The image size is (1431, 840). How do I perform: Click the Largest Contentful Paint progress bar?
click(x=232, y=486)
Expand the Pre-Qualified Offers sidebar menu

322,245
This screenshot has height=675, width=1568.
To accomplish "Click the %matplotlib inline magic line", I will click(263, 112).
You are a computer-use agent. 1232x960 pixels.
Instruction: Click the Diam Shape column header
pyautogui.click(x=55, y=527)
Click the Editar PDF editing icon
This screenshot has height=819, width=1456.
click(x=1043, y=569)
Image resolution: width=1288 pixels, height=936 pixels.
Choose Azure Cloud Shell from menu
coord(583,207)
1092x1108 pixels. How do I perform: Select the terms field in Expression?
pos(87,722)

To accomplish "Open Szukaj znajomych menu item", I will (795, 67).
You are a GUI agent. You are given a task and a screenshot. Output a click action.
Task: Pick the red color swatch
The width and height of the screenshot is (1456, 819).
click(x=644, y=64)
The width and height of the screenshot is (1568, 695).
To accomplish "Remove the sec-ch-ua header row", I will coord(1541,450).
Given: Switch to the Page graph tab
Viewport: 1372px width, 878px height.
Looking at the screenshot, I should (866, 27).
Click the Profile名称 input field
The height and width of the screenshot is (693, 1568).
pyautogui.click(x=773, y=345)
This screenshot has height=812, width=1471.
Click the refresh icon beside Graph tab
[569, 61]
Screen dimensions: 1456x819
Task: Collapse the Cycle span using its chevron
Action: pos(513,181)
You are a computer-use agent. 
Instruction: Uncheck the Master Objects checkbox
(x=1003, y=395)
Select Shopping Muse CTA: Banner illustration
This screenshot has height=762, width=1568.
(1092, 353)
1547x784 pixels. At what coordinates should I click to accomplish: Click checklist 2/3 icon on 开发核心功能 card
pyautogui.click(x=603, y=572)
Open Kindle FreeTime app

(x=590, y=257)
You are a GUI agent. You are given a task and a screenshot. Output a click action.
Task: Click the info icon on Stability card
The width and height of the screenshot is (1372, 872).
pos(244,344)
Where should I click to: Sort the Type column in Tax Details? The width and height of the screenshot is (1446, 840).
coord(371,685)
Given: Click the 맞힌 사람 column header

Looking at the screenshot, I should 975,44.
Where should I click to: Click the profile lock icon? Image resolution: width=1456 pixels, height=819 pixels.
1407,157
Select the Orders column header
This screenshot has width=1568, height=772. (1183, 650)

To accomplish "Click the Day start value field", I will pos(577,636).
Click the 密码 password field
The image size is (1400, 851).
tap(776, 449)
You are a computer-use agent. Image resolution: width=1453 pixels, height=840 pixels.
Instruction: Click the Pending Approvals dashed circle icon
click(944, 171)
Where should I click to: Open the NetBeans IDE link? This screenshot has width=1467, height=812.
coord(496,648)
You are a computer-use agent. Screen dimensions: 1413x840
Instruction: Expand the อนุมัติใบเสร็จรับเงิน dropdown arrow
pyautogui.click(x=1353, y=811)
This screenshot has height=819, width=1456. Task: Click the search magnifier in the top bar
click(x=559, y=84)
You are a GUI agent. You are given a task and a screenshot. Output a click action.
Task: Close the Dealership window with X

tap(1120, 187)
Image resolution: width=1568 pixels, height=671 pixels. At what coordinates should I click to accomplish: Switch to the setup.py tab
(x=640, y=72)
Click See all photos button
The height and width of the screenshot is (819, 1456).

◆ ◆ ◆ ◆

▶ EXERCISE GOAL
Nothing should be left out when the listing is retyped exactly.

▶ RESPONSE
The image size is (1431, 840). How do I perform: Click the Largest Contentful Paint progress bar?
click(x=232, y=486)
Expand the Pre-Qualified Offers sidebar menu

322,245
This screenshot has height=675, width=1568.
To accomplish "Click the %matplotlib inline magic line", I will click(263, 112).
You are a computer-use agent. 1232x960 pixels.
Instruction: Click the Diam Shape column header
pyautogui.click(x=55, y=527)
Click the Editar PDF editing icon
This screenshot has height=819, width=1456.
click(x=1043, y=569)
Image resolution: width=1288 pixels, height=936 pixels.
Choose Azure Cloud Shell from menu
coord(583,207)
1092x1108 pixels. How do I perform: Select the terms field in Expression?
pos(87,722)

To accomplish "Open Szukaj znajomych menu item", I will (795, 67).
You are a GUI agent. You are given a task and a screenshot. Output a click action.
Task: Pick the red color swatch
The width and height of the screenshot is (1456, 819).
click(x=644, y=64)
The width and height of the screenshot is (1568, 695).
To accomplish "Remove the sec-ch-ua header row", I will coord(1541,450).
Given: Switch to the Page graph tab
Viewport: 1372px width, 878px height.
Looking at the screenshot, I should (866, 27).
Click the Profile名称 input field
The height and width of the screenshot is (693, 1568).
pyautogui.click(x=773, y=345)
This screenshot has height=812, width=1471.
Click the refresh icon beside Graph tab
[569, 61]
Screen dimensions: 1456x819
Task: Collapse the Cycle span using its chevron
Action: pos(513,181)
You are a computer-use agent. 
Instruction: Uncheck the Master Objects checkbox
(x=1003, y=395)
Select Shopping Muse CTA: Banner illustration
This screenshot has height=762, width=1568.
(1092, 353)
1547x784 pixels. At what coordinates should I click to accomplish: Click checklist 2/3 icon on 开发核心功能 card
pyautogui.click(x=603, y=572)
Open Kindle FreeTime app

(x=590, y=257)
You are a GUI agent. You are given a task and a screenshot. Output a click action.
Task: Click the info icon on Stability card
The width and height of the screenshot is (1372, 872).
pos(244,344)
Where should I click to: Sort the Type column in Tax Details? The width and height of the screenshot is (1446, 840).
coord(371,685)
Given: Click the 맞힌 사람 column header

Looking at the screenshot, I should 975,44.
Where should I click to: Click the profile lock icon? Image resolution: width=1456 pixels, height=819 pixels.
1407,157
Select the Orders column header
This screenshot has width=1568, height=772. (1183, 650)

To accomplish "Click the Day start value field", I will pos(577,636).
Click the 密码 password field
The image size is (1400, 851).
tap(776, 449)
You are a computer-use agent. Image resolution: width=1453 pixels, height=840 pixels.
Instruction: Click the Pending Approvals dashed circle icon
click(944, 171)
Where should I click to: Open the NetBeans IDE link? This screenshot has width=1467, height=812.
coord(496,648)
You are a computer-use agent. Screen dimensions: 1413x840
Instruction: Expand the อนุมัติใบเสร็จรับเงิน dropdown arrow
pyautogui.click(x=1353, y=811)
This screenshot has height=819, width=1456. Task: Click the search magnifier in the top bar
click(x=559, y=84)
You are a GUI agent. You are given a task and a screenshot. Output a click action.
Task: Close the Dealership window with X

tap(1120, 187)
Image resolution: width=1568 pixels, height=671 pixels. At what coordinates should I click to accomplish: Switch to the setup.py tab
(x=640, y=72)
Click See all photos button
The height and width of the screenshot is (819, 1456).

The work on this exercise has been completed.